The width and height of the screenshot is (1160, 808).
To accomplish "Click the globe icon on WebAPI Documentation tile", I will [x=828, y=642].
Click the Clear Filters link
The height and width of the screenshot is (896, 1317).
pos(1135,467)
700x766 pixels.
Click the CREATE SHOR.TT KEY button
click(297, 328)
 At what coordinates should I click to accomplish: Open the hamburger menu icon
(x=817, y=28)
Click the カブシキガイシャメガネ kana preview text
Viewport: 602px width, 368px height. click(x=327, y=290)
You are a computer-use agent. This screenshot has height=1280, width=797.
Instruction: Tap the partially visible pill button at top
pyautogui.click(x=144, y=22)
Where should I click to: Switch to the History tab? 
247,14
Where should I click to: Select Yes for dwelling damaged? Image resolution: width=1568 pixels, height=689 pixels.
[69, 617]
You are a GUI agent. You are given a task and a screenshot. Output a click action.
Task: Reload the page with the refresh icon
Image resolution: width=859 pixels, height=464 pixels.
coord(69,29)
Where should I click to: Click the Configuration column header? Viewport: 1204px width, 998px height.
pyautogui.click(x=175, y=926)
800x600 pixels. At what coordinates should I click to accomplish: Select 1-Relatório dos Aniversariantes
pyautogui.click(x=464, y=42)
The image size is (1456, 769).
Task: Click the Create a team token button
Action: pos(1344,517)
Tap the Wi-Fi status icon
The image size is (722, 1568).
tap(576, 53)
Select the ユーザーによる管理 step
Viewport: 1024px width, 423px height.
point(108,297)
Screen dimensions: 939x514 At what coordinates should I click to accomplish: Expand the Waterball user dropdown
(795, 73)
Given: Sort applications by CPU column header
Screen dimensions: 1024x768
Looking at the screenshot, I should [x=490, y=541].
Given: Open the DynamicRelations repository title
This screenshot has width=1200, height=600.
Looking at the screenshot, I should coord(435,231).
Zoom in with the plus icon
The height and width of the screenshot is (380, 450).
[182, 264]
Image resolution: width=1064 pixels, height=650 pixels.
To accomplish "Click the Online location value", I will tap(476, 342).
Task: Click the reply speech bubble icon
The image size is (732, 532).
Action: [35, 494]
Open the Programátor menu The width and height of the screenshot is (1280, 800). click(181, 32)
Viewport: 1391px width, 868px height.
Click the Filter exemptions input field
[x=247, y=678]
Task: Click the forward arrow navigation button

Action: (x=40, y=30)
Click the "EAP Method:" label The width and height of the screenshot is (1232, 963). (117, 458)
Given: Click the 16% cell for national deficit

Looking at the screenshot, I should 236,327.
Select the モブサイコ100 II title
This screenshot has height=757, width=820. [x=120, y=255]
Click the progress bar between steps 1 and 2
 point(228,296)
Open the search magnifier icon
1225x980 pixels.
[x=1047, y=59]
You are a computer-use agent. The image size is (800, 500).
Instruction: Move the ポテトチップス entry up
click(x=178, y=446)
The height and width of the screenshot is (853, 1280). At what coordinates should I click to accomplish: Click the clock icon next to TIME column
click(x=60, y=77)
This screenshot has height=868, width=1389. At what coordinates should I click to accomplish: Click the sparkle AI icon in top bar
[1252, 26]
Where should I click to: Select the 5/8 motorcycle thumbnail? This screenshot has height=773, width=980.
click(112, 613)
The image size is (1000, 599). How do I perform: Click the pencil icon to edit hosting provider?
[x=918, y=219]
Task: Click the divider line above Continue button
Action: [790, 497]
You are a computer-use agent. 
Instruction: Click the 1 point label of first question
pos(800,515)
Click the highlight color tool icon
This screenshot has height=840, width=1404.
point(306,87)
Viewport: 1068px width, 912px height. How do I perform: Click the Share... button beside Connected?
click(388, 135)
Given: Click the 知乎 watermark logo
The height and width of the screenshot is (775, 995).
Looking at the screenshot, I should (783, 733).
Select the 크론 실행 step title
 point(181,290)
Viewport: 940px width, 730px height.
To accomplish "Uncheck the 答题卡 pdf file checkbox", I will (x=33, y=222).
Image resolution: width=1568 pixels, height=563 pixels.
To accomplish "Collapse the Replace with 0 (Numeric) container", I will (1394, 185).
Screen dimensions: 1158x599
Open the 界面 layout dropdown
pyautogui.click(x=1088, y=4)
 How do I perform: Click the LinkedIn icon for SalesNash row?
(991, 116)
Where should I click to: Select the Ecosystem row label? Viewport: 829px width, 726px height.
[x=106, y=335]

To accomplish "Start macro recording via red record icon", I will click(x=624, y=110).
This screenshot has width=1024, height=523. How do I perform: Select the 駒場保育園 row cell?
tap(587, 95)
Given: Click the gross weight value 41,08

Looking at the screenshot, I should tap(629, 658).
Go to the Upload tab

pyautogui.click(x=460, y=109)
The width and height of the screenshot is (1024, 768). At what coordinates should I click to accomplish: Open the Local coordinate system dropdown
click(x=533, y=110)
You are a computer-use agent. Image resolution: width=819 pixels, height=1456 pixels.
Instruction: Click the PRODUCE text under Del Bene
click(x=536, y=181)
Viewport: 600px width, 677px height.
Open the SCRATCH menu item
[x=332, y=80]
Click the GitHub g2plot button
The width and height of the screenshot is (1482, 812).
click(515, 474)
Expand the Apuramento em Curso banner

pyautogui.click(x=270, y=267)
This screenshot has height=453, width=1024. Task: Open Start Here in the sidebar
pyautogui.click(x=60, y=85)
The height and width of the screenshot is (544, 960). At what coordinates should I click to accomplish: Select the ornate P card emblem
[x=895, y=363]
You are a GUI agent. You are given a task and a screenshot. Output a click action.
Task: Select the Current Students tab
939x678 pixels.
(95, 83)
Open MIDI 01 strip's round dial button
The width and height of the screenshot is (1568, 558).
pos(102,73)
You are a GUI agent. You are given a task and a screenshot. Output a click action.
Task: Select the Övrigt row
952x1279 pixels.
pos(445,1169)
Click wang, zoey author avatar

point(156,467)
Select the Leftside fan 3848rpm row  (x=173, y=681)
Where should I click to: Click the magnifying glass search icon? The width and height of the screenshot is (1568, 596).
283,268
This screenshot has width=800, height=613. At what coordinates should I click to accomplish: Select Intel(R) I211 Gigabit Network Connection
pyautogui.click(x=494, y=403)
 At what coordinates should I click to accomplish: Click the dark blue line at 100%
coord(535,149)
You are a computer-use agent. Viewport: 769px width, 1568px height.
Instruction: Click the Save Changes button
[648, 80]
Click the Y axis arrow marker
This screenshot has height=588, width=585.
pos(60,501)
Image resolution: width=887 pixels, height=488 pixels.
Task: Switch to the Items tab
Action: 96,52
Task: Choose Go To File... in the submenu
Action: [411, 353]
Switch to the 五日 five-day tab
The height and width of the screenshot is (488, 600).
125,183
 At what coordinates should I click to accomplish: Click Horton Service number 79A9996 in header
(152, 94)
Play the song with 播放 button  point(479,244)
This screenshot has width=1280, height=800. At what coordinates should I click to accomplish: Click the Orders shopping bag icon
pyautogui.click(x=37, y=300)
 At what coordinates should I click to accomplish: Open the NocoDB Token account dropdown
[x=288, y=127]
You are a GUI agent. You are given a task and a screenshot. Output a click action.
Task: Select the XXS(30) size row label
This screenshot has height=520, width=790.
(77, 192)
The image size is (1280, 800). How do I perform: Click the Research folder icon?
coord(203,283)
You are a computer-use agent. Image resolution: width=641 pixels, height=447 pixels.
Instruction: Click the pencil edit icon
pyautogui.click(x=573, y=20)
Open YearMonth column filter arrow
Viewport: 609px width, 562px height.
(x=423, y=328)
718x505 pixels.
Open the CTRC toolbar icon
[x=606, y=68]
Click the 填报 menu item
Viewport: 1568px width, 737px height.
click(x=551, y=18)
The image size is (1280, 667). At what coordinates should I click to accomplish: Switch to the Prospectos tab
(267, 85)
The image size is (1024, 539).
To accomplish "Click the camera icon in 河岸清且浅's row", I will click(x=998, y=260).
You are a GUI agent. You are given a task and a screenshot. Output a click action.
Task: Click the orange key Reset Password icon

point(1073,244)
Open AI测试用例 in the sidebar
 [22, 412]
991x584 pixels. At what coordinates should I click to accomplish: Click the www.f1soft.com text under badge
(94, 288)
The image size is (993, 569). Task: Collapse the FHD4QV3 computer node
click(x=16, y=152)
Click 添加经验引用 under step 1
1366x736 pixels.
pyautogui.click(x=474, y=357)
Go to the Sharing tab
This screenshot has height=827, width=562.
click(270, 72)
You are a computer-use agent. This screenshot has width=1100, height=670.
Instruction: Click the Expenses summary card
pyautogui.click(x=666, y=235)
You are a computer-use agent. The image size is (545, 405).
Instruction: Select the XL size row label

▶ _TASK TO COMPLETE_:
Produce a word-for-word copy of everything above from the line holding "Click the highlight color tool icon" down to the line holding "Image resolution: width=1568 pixels, height=563", with both of those lines kept.

▶ _YOUR RESPONSE_:
Click the highlight color tool icon
This screenshot has height=840, width=1404.
point(306,87)
Viewport: 1068px width, 912px height. How do I perform: Click the Share... button beside Connected?
click(388, 135)
Given: Click the 知乎 watermark logo
The height and width of the screenshot is (775, 995).
Looking at the screenshot, I should (783, 733).
Select the 크론 실행 step title
 point(181,290)
Viewport: 940px width, 730px height.
To accomplish "Uncheck the 答题卡 pdf file checkbox", I will (x=33, y=222).
Image resolution: width=1568 pixels, height=563 pixels.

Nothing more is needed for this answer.